Start of Block
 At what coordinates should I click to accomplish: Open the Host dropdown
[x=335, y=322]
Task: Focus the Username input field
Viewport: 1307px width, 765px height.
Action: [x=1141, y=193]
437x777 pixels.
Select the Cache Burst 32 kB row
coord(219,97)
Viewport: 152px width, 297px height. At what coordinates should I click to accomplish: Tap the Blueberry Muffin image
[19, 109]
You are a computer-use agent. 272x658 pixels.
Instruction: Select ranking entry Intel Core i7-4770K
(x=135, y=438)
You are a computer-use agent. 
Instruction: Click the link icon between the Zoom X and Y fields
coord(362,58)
End of Block
Start of Block
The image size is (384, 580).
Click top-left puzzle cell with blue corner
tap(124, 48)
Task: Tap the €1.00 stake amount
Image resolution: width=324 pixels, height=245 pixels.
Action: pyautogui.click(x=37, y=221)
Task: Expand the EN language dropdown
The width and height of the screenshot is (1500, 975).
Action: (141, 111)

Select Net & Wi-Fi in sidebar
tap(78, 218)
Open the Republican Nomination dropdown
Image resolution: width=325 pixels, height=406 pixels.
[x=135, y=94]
End of Block
Try it :: Scan the lines above for the word "agent". Return each one that has it.

Solution for this exercise ::
You are a computer-use agent. 272x658 pixels.
You are a computer-use agent. 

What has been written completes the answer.